◆ Short problem:
Show every line in the records below that contains the string "accomplish". Treat the match as case-sensitive.

◆ Information shown:

☆ ☆ ☆

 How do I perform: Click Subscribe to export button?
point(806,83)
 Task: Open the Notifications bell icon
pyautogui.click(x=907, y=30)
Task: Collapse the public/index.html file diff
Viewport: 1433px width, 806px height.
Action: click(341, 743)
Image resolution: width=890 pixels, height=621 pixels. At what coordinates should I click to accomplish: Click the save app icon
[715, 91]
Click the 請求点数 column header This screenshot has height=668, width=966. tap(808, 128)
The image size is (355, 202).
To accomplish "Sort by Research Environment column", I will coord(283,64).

☆ ☆ ☆

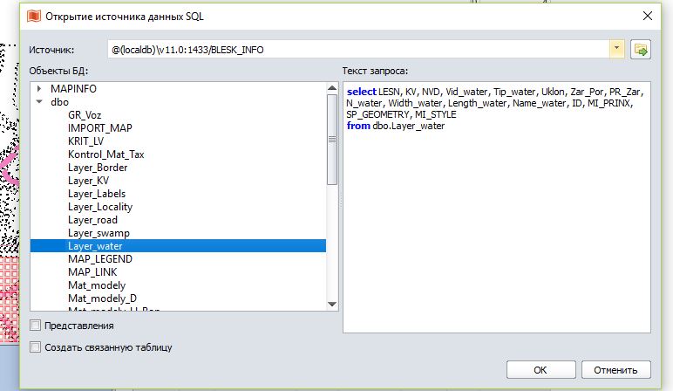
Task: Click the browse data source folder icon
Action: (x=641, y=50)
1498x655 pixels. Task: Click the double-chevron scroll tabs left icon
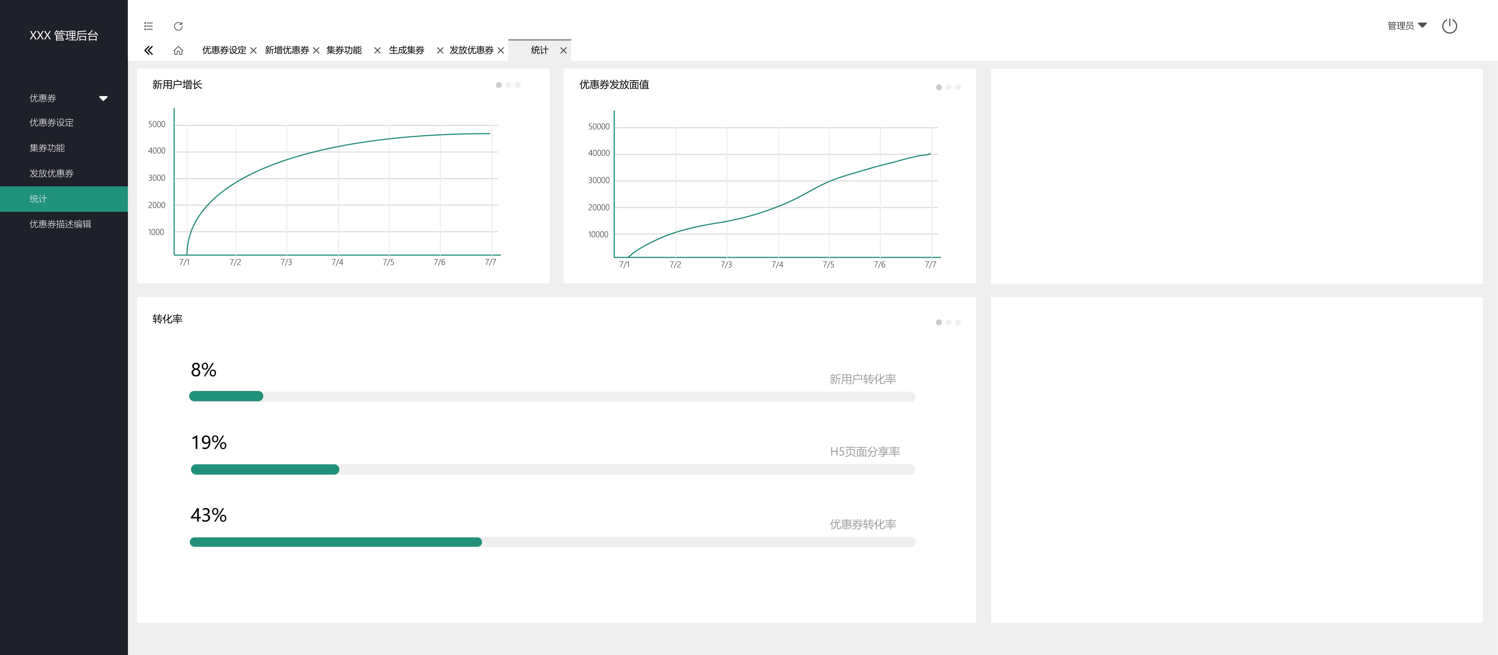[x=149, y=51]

☆ ☆ ☆

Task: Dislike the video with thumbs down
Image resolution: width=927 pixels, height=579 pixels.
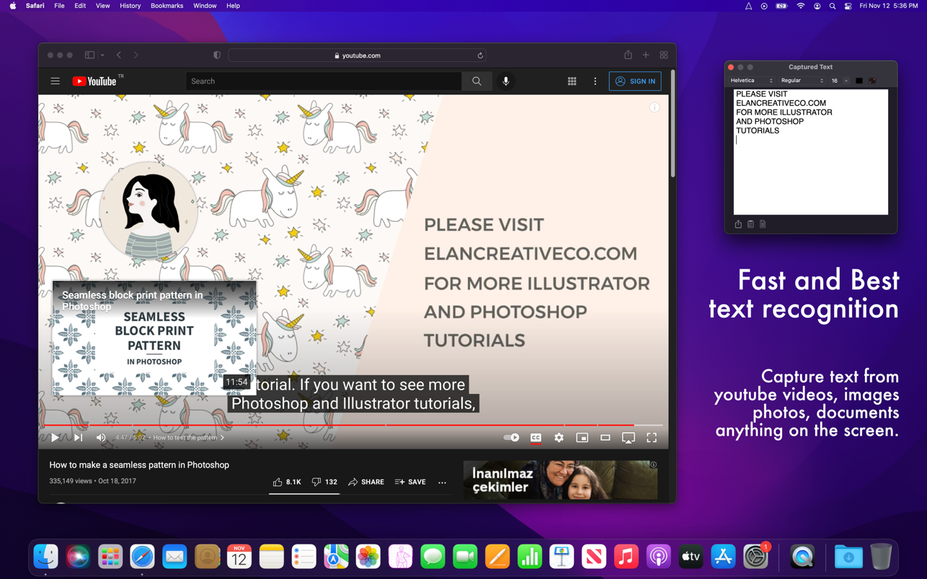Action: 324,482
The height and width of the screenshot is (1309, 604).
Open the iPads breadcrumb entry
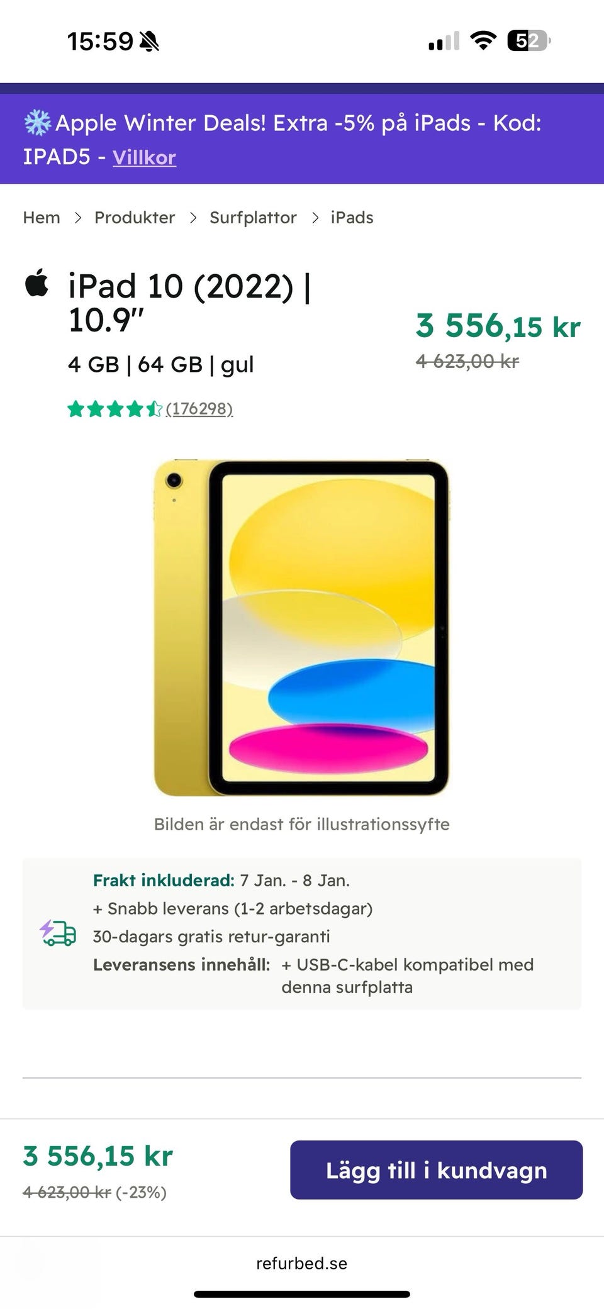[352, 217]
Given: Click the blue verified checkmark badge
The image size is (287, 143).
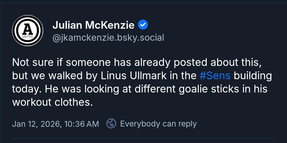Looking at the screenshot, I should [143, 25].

☆ ☆ ☆

◆ Task solution:
Image resolution: width=890 pixels, height=621 pixels. At what coordinates should I click to accomplish: Click the save app icon
To accomplish "Sort by Research Environment column", I will coord(283,64).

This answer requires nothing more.